Standards and practices to encrypt backups
The brain trust behind industry encryption standards is always worried that compute power and human cleverness will find ways to break mainstream encryption methods. There are plenty of teams working to do just that, in both the criminal and government spaces. Currently, most recognize Advanced Encryption Standard 256 as a viable encryption method. But there are worries about it, and you should pay attention to any announcements of a crack in this area.
All data at rest must be encrypted. The recently announced Intel vulnerabilities to Spectre and Meltdown highlight just how difficult multi-tenant protection really is. Best practice is to assume that black hats will get to your data at some point.
With virtualized storage, data in motion between the servers and appliances also needs encrypting. That's because man-in-the-middle attacks in the virtualized model should be expected. Best practice, then, is to encrypt at source the data that you are storing, and make sure you encrypt backups.
Remember to compress data prior to when you encrypt backups.

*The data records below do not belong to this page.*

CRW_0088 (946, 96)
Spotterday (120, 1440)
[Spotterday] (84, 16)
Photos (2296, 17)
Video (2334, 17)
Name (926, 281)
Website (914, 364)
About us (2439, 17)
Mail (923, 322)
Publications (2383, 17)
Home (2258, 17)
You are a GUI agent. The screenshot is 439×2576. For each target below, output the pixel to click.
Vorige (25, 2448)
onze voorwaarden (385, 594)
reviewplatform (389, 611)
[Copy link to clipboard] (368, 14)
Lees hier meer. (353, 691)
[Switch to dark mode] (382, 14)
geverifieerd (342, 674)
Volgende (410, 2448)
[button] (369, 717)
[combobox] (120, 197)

Encrypted files will not compress at all. If background compression and deduplication are targeted for the backed-up data, you'll need a permissions mechanism and a key manager that provides appropriate keys to the backup suite.
Key management is crucial. First, avoid virtual or real drives that will back up data for you, unless the only copy of the key is kept within your own systems. Personally, I avoid drive-based encryption altogether since an incident where there were only 32 key options on one particular self-encrypting drive family, making cracking it an effort for a 10-year-old.
There are complications if you want to encrypt backups and use them for background data analytics or DevOps work. Good key control software is needed in this situation, since I'm assuming that you aren't using the method of having just one password and sticking it up on a Post-it note.